Multiple STRUCTURE runs with different values of K (the number of ancestral subpopulations) showed that the probability of the data given K was maximal at K = 4. For simplicity we will call the ancestral populations with the highest proportion of lineage I, II, IIIA and IIIB isolates the 'ancestral' populations of the respective lineages [32]. Lineage I forms a genetically homogeneous group with an average of 93% of genetic material descended from the ancestral lineage I population (Figure 2). In contrast, only an average of 74% of the genetic material found in lineage II isolates is descended from the ancestral lineage II population (Figure 2), whereas 20% of it came from the ancestral lineage IIIA population. In particular, 14 STs in lineage II had an exceptionally low proportion (between 50 and 66%) of genetic material from the ancestral lineage II population. In these STs, up to 47% of the material came from the ancestral lineage III population. Due to the small number of lineage III isolates in our dataset (n = 15), we did not explore the population structure of lineages IIIA, B, and C. Rather, lineage III isolates were only included in the STRUCTURE analyses to estimate the proportion of lineage I and II genetic material that was obtained from the ancestral, lineage III populations.

Figure 2

Mixture of ancestry of the different STs as inferred by STRUCTURE. Proportions of ancestry from ancestral lineage I (purple), ancestral lineage II (green), ancestral lineage IIIA (red) and ancestral IIIB subpopulations (yellow) as inferred by STRUCTURE assuming K = 4 ancestral subpopulations. The asterisk marks a lineage IIIC isolate. Each vertical line represents an individual sequence type and is colored according to the inferred proportion of single nucleotide alleles that were derived from one of the ancestral subpopulations. This bar plot was created with the DISTRUCT software [52].

Population history

The internal/external branch length ratio test showed that both recombination corrected genealogies of lineage I and lineage II exhibit a significantly higher internal/external branch length ratio (lineage I: 1.50, P = 0.005; lineage II: 1.64, P = 0.00002) than expected under the coalescent model (see Figure 3). This clearly indicates that the contemporary population in both lineages experienced a recent expansion of the effective population size, which is consistent with a population bottleneck.

Figure 3

Distribution of the Interior/exterior branch length ratio of trees resulting from ClonalFrame analysis of lineage I (A) and II (B) as compared to trees simulated under the coalescent model. Both lineages show a higher internal/external branch length ratio (lineage I 1.50, P = 0.005; lineage II 1.64, P = 0.00002) than expected under the coalescent model, which is indicative of a bottleneck event during the population history.

Recombination events

The majority of the 17 recombination events found by the Sawyer's test was found in the house-keeping genes purM (4 events) and ribC (8 events) (Table 2). The average tract length of recombination imports inferred by the Sawyer's test was 302 bp for inlA, 114 bp for purM and 192 for ribC. ClonalFrame also inferred a high number of recombination events in purM (13 events) and ribC (10 events), but in contrast to the Sawyer's test it inferred a high number of recombination events in the virulence genes actA (11 events, only one event according to the Sawyer's test) and inlA (16 events, only three events according to the Sawyer's test) (Table 3). The number of events inferred by ClonalFrame may be higher because it detects recombination events in a phylogenetic framework, which allows the detection of recombination events involving the entire length of the locus as well as events involving only parts of the locus. Closer examination of the results of both tests revealed that the majority of the recombination events in actA involved an 80 bp region on the 5'-end of the locus. The average tract length of recombination imports (δ) for all loci inferred from the combined ClonalFrame runs was 126 bp with a 95% credibility interval of 100 to 154 bp.

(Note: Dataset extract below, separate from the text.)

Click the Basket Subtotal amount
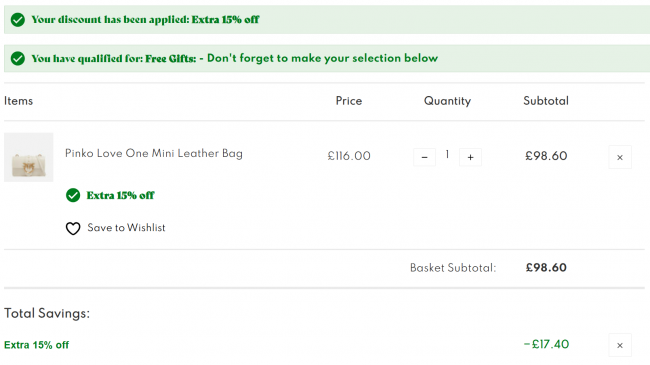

While ClonalFrame may have a tendency to underestimate the tract length [14], this result is in fairly good agreement with the short lengths of recombinant fragments inferred by Sawyer's test.

Table 2 Summary of recombination analysis using Sawyers test (GENECONV)
Table 3 Recombination events inferred by ClonalFrame1

Overall effect of recombination

To compare the rate of recombination between lineage I and II, ClonalFrame analyses were run separately on isolates representing each lineage (Table 4). We found a mean value for ρ (the recombination rate times two) of 11.4 (with credibility interval [2.2–21.8]) for lineage I, and of 42.6 (C.I. [29.3–56.3]) for lineage II. The relative frequency of occurrence of recombination versus mutation (ρ/θ) was 0.13 (C.I. [0.03–0.23]) for lineage I, and 0.71 (C.I. [0.49–0.94]) for lineage II. The relative effect of recombination versus point mutation (r/m) was 0.66 (C.I. [0.24–1.19]) for lineage I and 4.42 (C.I. [3.04–5.89]) for lineage II. Both the frequency and effect of recombination was therefore estimated to be about six times higher in lineage II than in lineage I, and the non-overlapping of the credibility intervals between lineage I and II strains for all parameters indicated that these differences are statistically significant.

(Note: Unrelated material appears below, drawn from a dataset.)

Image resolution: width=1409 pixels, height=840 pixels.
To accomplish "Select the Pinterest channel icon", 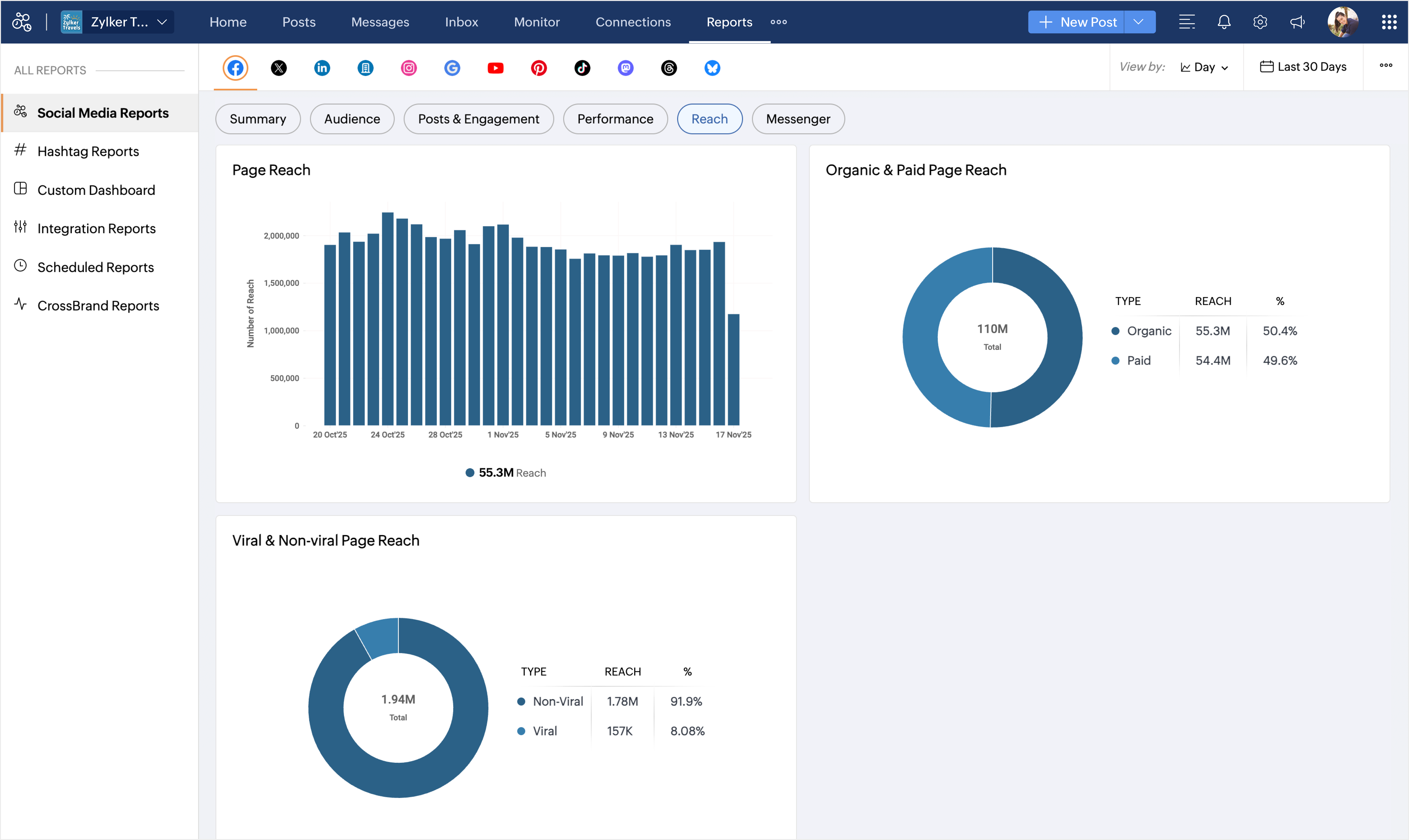I will pyautogui.click(x=539, y=68).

Table 4 Recombination rates inferred by ClonalFrame analysis.

The influence of recombination on the phylogenetic inference of L. monocytogenes was clearly demonstrated by comparison of ClonalFrame results with and without correction for recombination (Figure 4). The phylogram based on the analysis without correction for recombination (Figure 4a) suggested a time to the most recent common ancestor (TMRCA) of lineage I that is clearly smaller than the TMRCA of lineage II, whereas a phylogram based on the analysis with correction for recombination (Figure 4b) revealed that the TMRCA of lineages I and II are similar. This indicates that lineage I and II appeared at approximately the same time, and that the higher genetic variability of lineage II can be attributed to its higher recombination rate.

Figure 4

Phylogenies inferred by ClonalFrame without (A) and with (B) correction for recombination. The phylogram (A) shows a 50% majority-rule consensus tree based on ClonalFrame output (see Methods section) for all 92 unique STs and ignoring the role of recombination. The phylogram (B) is the same, but recombination was taken into account in the model of genetic diversification. The rulers indicate the time in coalescent units. Dashed grey lines show the estimated time to the most recent common ancestors of lineage I and II.

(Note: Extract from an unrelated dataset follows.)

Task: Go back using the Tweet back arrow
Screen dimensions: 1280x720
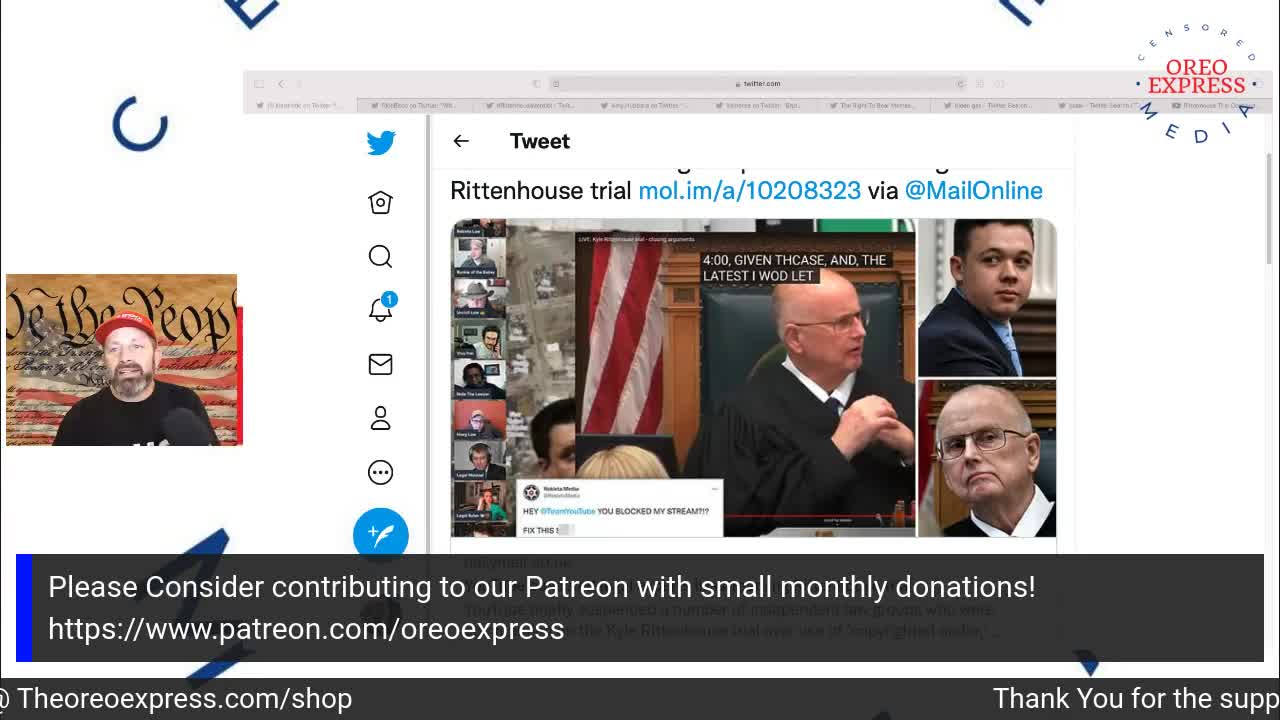Action: click(461, 141)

The different tests and analyses we used all show that recombination is more prevalent in L. monocytogenes lineage II than in lineage I. The Bayesian inference of the relative recombination rate (ρ/θ) for both lineages shows that the relative recombination rate in lineage II is approximately six times higher than in lineage I (Table 4). Comparison of the values of ρ/θ with those that have been previously calculated for other species or groups of related species of bacteria (Table 5) shows that the recombination rate in lineage II is higher to that inferred for the Bacillus anthracis/cereus-clade [14], but still relatively low in comparison to pathogens such as Neisseria meningitidis [33]Streptococcus pneumoniae [34] or Clostridium perfringens [35]. While the higher genetic diversity among L. monocytogenes lineage II strains compared to lineage I strains has previously been reported [36, 37], one other recent study [38] found no clear differences in recombination rates between L. monocytogenes lineage I and II isolates. By contrast, our data reported here indicate that the higher diversity among lineage II strains is exclusively due to a higher recombination rate in lineage II strains, and in particular to a large number of imports from lineage IIIA.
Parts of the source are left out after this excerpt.